In this case, you may have two writers writing to the shared file system. NB: Just because a partition occured on the Atomix side does not mean a
partition occurred on the shared file system.

For example, in ZooKeeper, this can be prevented by allowing the client to timeout in n seconds, but having the server timeout the client in n*2 seconds.
It looks as if the CopycatClient/Server may allow for this timeout solution with the unstability and session timeouts, but I haven't been able to convince myself that it works as I intend it to.
Jordan Halterman
@kuujo
Oct 26 2017 01:55

Yes that's possible, and TBH it's not even entirely safe to use timeouts, but it's close. The fact another node is elected leader doesn't imply the old leader knows it's no longer the leader.

So, Atomix works the exact same way as ZooKeeper in this respect: Atomix (and Copycat) clients communicate with the Raft cluster through a session. When the client believes it's disconnected from the cluster (hasn't completed a keep-alive request successfully for unstabilityTimeout or sessionTimeout) it's state changes from CONNECTED to SUSPENDED to indicate it doesn't know about state changes that are occurring in the cluster. When a session expires is when a leadership change occurs. The safe thing to do at that point is to assume leadership was lost and in fact attempt to resign as the current leader.

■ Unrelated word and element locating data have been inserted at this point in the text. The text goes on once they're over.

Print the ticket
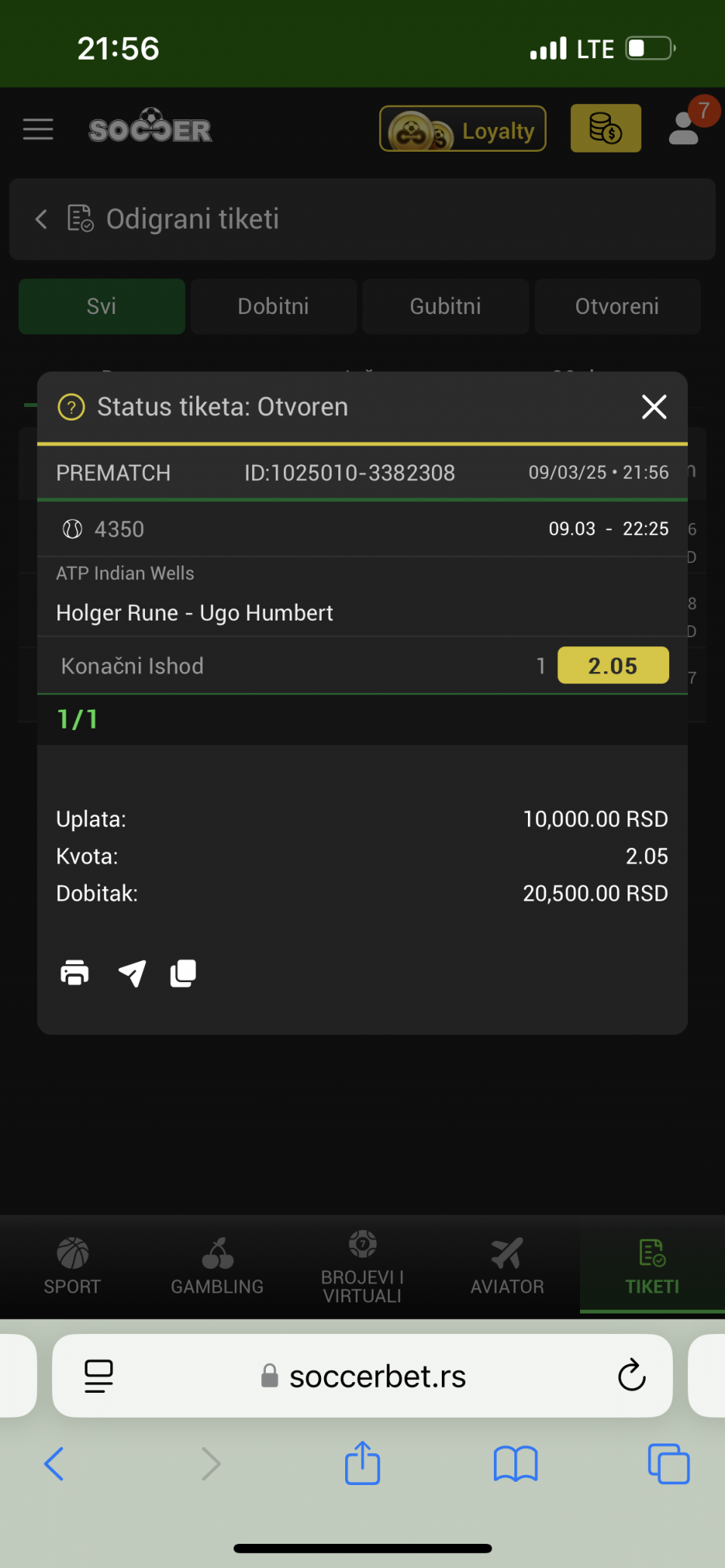This screenshot has width=725, height=1568. [x=75, y=973]
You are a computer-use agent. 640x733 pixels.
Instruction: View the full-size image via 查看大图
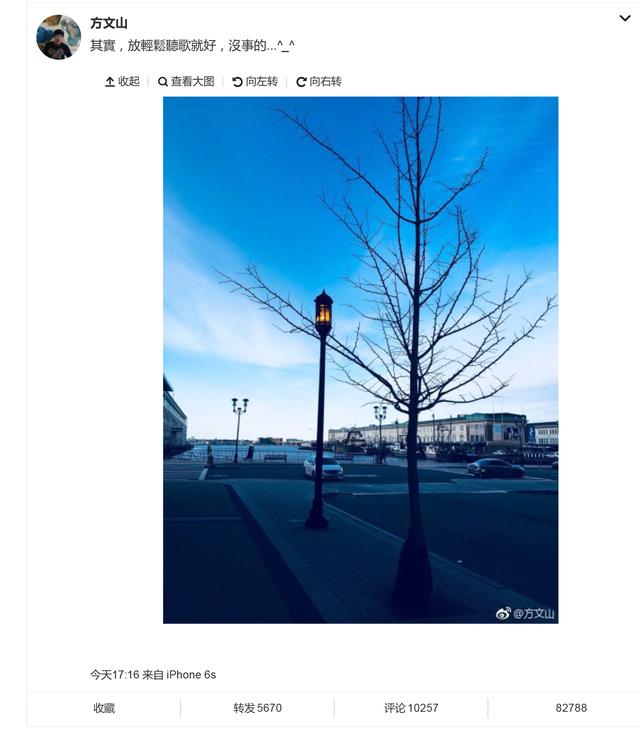(x=186, y=82)
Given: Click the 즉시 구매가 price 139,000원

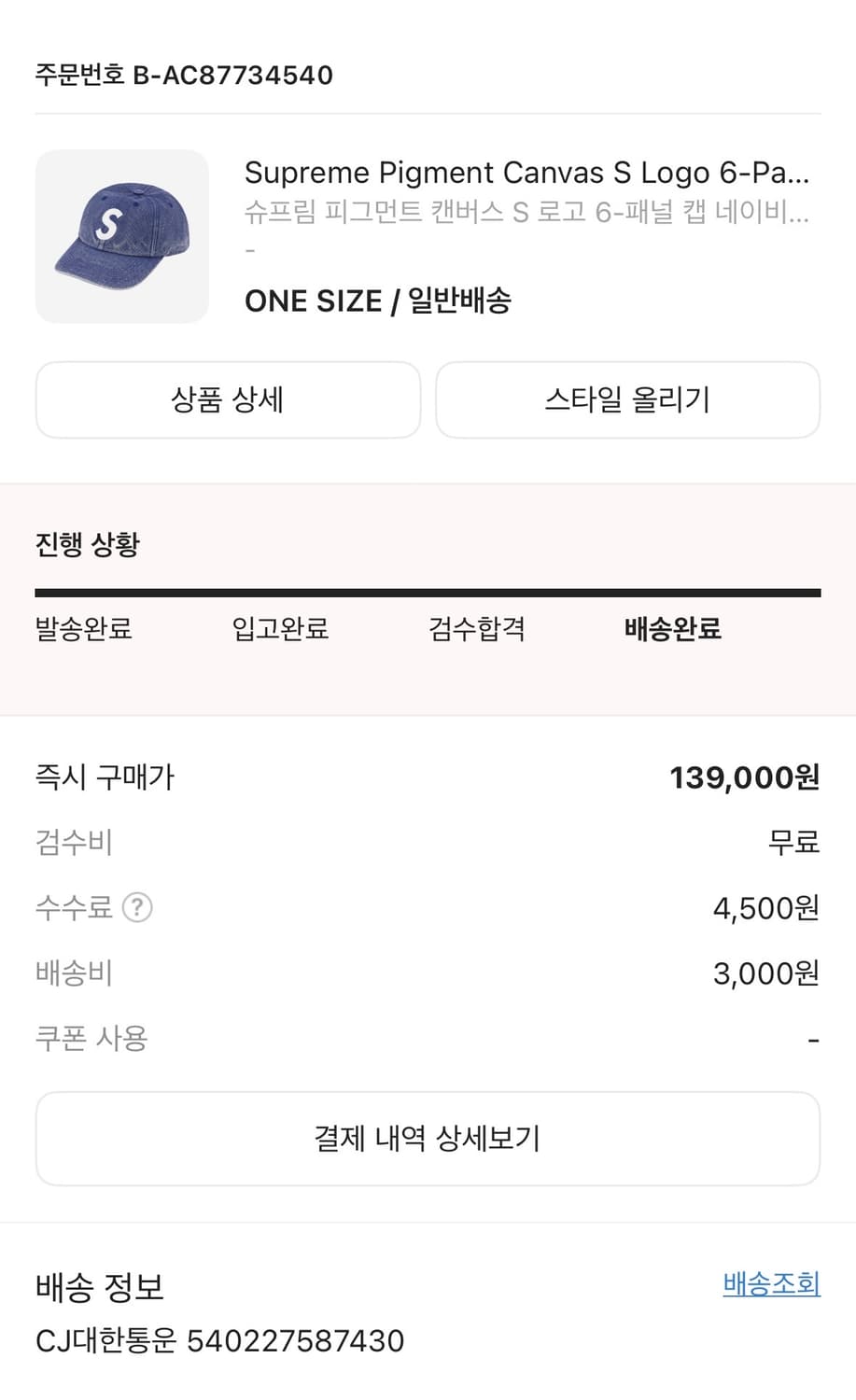Looking at the screenshot, I should click(x=745, y=776).
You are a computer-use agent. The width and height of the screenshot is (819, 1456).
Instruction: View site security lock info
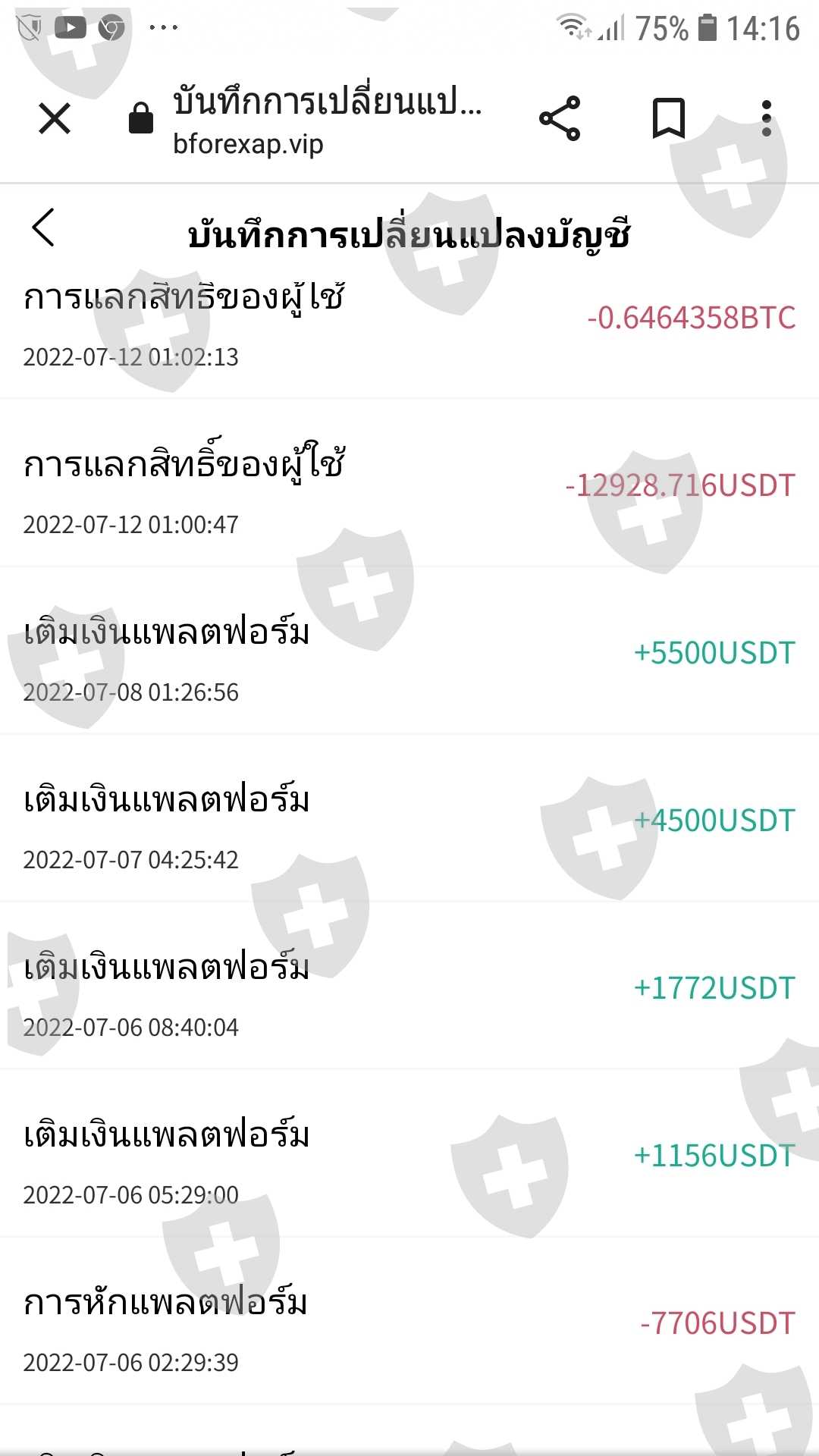(141, 118)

But like I said, this isn't even entirely safe. There are many reasons beyond network partitions that a client may not learn it might have lost its leadership. For example, clocks used to guess whether a session has expired may be unreliable, or a long GC pause might have resulted in a leader change before the client could even react. But this is why we use leadership terms. The term is based on the Raft log and is guaranteed to be globally unique and monotonically increasing. So, the term number can be used to ensure two leaders' terms don't overlap when communicating with external systems. Even if two leaders do exist at the same time, if a leader attempts to change some state that anther leader with a higher term has already changed, it knows an election has occurred and can step down.

@zheilbron
Jordan Halterman
@kuujo
Oct 26 2017 04:26
BTW the unstabilityTimeout in Copycat actually closes the client if it can’t communicate with the cluster. But even without it set, the client will transition into the SUSPENDED state when it can’t communicate with the cluster, and that state should indicate one can’t assume events haven’t been missed, which IIRC is essentially the same thing that happens in ZooKeeper.
Jordan Halterman
@kuujo
Oct 26 2017 06:44
Also, I should probably point out that Copycat is no longer maintained. The Atomix 2 Raft implementation is simpler, more stable, more efficient, and more complete.
Andrius Dagys
@adagys
Oct 26 2017 15:59
Thanks @kuujo, I'll have a look at RaftServiceManager. I guess the main question is still whether the log and the replication mechanism can scale well to large data volumes.
Zachary Heilbron
@zheilbron
Oct 26 2017 19:18
@kuujo Agreed, I would have liked to use the term, but it's not always possible to do so, either because the external system's API (e.g. writes to HDFS) do not support this or it would be prohibitively expensive (e.g. writes to a remote database, where each write is actually a transaction that validates the term).
Zachary Heilbron
@zheilbron
Oct 26 2017 19:52
Now that I think about it though, even if you had full control in something like HDFS, validating the term (e.g. accepting only writes from the highest term seen so far) pushes the problem down to the fact that all writes must go through a single entity--but that's the original problem we intended to solve! We wanted to ensure that writes only happen through a single entity.